Artigo publicado originalmente no jornal O Globo de 25/05/2014
Passando por um mergulhão recém inaugurado, comentou comigo o taxista em Brasília: “não entendo o pessoal que reclama de gastos com obras da Copa; fosse na Alemanha, que tem tudo, tá bem; mas aqui, que não tem nada?”
De fato, se considerarmos o todo de cada cidade, essa avaliação tem o seu valor.
Brasília, por exemplo. O Plano Piloto, a região do Distrito Federal sob desenho de Lucio Costa, tem qualidade ímpar, com suas superquadras, paisagismo magnífico, edifícios públicos de reconhecimento mundial, enfim, é uma “civitas” e uma “urbes”, como queria o seu autor. Mas no PP moram menos de trezentos mil habitantes enquanto que na Grande Brasília já são mais de três milhões. Nas áreas satélites ao Plano, a realidade é outra: há falta de infraestrutura, de transporte, de arborização e de serviços públicos.
É uma realidade comum às cidades brasileiras, nas quais a maior porção é composta por uma ocupação difusa com urbanização precária e grande escassez de serviços públicos. Tem razão o taxista: falta muita coisa na cidade. A obra pública é indispensável.
Os governos focam na obra o seu objeto de desejo. Querem obra (não necessariamente obra pronta…). E, paradoxalmente, não se preocupam em planeja-las.
No país, os incipientes sistemas públicos de planejamento foram desmobilizados, seus quadros funcionais são mínimos.
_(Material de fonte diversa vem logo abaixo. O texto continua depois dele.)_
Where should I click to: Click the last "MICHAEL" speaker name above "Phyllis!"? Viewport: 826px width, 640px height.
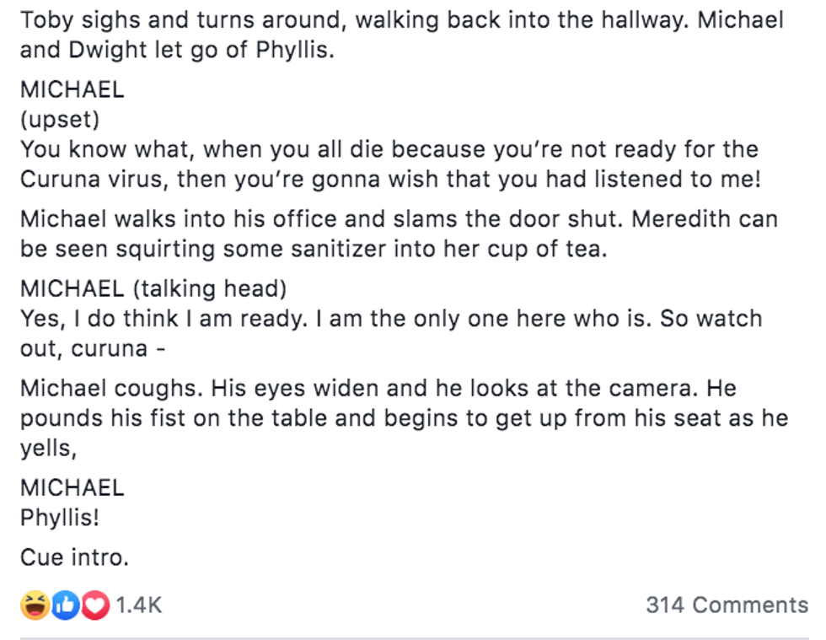point(72,487)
Os governos passaram a se apoiar em equipes comissionadas, que não lhes dão o suporte da pesquisa e da reflexão.
Querendo abstrair a carência de planejamento e de projetos, sem os elaborar, o governo federal editou um regime especial de licitação de obras públicas, o RDC, com o qual as empreiteiras são contratadas mesmo sem projeto, o que vale para as obras da Copa e do PAC. Reduz-se o prazo para contratação do construtor, não necessariamente o das obras; sem projeto, as obras têm preço e qualidade à conveniência do interesse comercial da empreiteira. Não é um bom legado, como nos diz o sentimento das ruas. Felizmente, a generalização desse regime para todas as obras públicas, em todos os níveis de governo, que chegou a ser proposta no Congresso, foi rejeitada pelo Senado esta semana.
O planejamento da ordenação do território e das obras públicas correspondentes é função de Estado e pede continuidade. Agindo sem planejamento, na emoção da premência, os governos aumentam as chances de erro – no custo, na qualidade e nos prazos. Erram também na avaliação das prioridades, o que é apontado por muitos brasileiros que se manifestam em relação às obras da Copa.
Lá na Alemanha, que tem tudo, por certo cada obra pública é planejada, discutida com os cidadãos, avaliadas possibilidades e custos. O governo contrata projetos completos e depois é que contrata a construção.
Aqui, onde falta tanto, mais necessário seria um Estado preparado para definir investimentos de alto rendimento social. A desigualdade intra-urbana, que se resume na expressão do taxista, “aqui, que não tem nada”, é um dos mais prementes desafios da cidade contemporânea. A construção da consciência coletiva por cidades menos desiguais, esse sim, talvez possa ser um dos melhores legados da Copa.
Uma das lições do futebol é que o improviso às vezes dá certo no campo. Nas obras, fica mais caro. Na Copa, são outros quinhentos. Mas, por enquanto, vamos torcer!